Response to the new plus/minus grading system seems as varied as the grades to be awarded this semester.

The new grading system was implemented this semester after 13 years of consideration.

"It allows both students and faculty to have a more refined way to assess performance," said Ruth Jones, vice provost of Academic Programs and one sponsor of the program's implementation team. "Many of our peers have a plus/minus system, and that commonality is useful."

The plus/minus system was approved in July 2003 and adds an A+, A-, B+, B- and C+ to the previous grading scale. The A+ was added in May 2003 to balance the A- and allow a student to receive a 4.33 internal ASU GPA.

But the overall GPA will be capped at 4.0 on official transcripts, after administrators learned that other schools with 4.0 grading scales might try to align ASU's scale with theirs, causing a drop in students' GPAs. For example, a 3.0 GPA could register as a 2.67 with other schools.

Not all ASU instructors are required to use the new system; they have the choice whether to use it.

Jones said it is no different from a teacher deciding to grade on a bell curve.

She said the new system isn't one that should bring anxiety.

"I don't understand what the concern is," Jones said.

Some colleges at ASU have implemented the system for all instructors in their departments to use.

Others, such as the Professional Nursing Program, are choosing not to use the plus/minus system.

Barbara Fargotstein, a clinical associate professor in the nursing college, said professors are bypassing the new system in order to make the nursing program more consistent.

In addition, Fargotstein said she hopes it will put more of a focus on learning course material.

"To be consistent throughout, each individual professor concluded that they wouldn't be using the plus/minus system because the emphasis is on the knowledge and not the grade," she said.

Some schools decided to implement the program with all professors, including the Hugh Downs School of Human Communication and the W.P. Carey School of Business Marketing.

Daniel Canary, professor in the Hugh Downs School, feels that the new system is one that can only benefit students.
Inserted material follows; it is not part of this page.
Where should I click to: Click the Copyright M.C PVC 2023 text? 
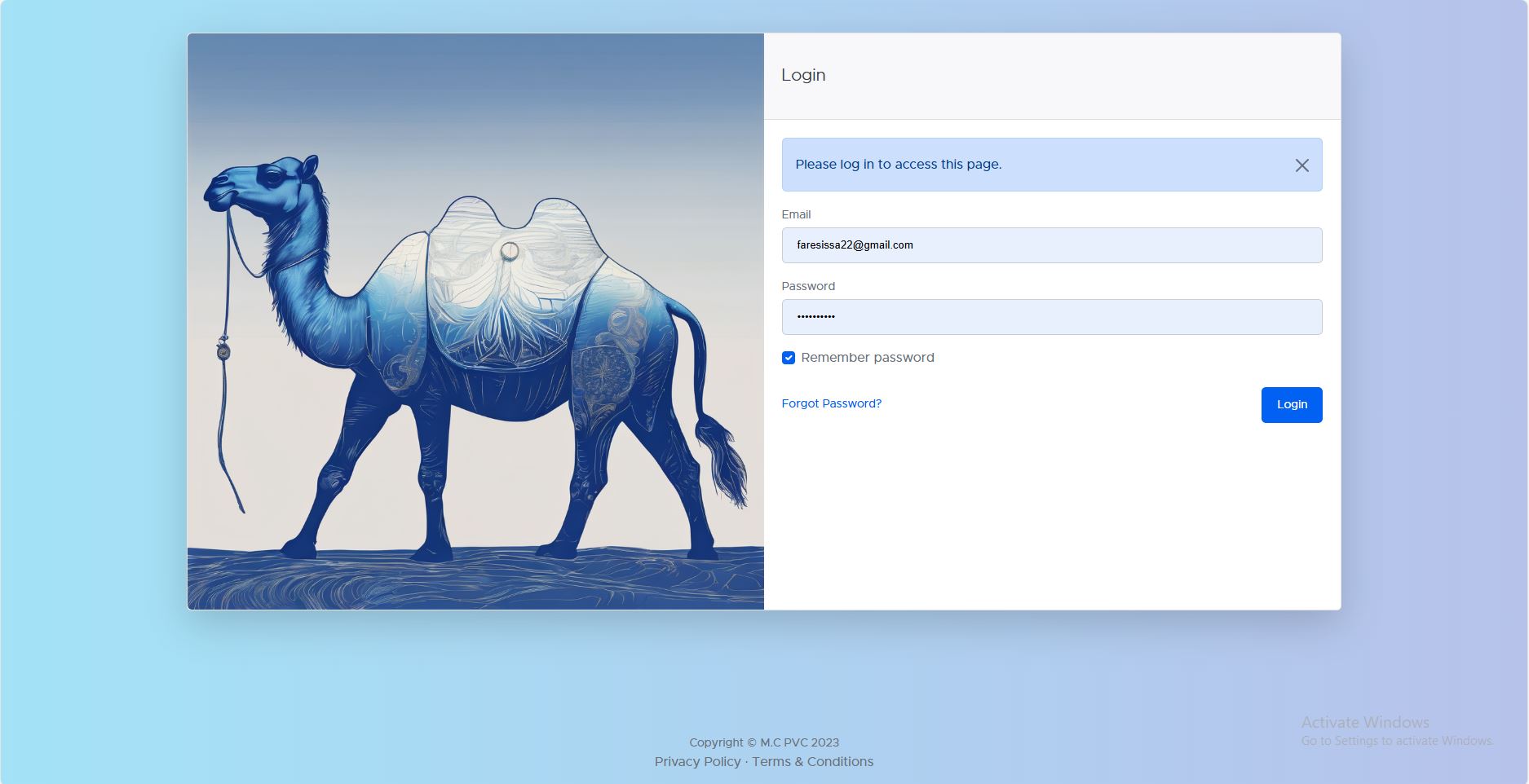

"It's just amazing to me that students would be concerned because the use of the plus/minus allows the teacher to give a student more credit for his or her work," Canary said. "There is a positive bias built in. It is the most generous system I've seen."

Nursing sophomore Liz Falcone agreed.

"I think it should be used because it will help raise GPAs," Falcone said. "It will help drive the students [to do better]."

Cledwyn Jones, a student representative in the plus/minus system's implementation team, remains opposed to the way the program eventually turned out.

He argues that while he is glad for the addition of the A+ into the grading scheme, the absence of a C- only inflates student grades.

"The system is skewed, pluses and minuses aren't present at every level ... [The system] is generous to the point where it's institutional grade inflation," Cledwyn Jones said. "I think that reflects poorly on our University. We could have blazed a new trail but instead we went with this skewed system."

He added that he supported another proposal that would have awarded students' grades based on a plus/minus system, but would not have included them in the overall GPA. Instead, the pluses and minuses would be shown on student transcripts so that other institutions would be able to accurately assess a student's progress.

"Students would have the best of both worlds," Cledwyn Jones said.

Ruth Jones recognizes that change is always hard at first.

"I think that, as with everything new, there will be some bumps in the road, but overall there has been a wonderful team of people involved to make this [change] go as smoothly as possible," Jones said.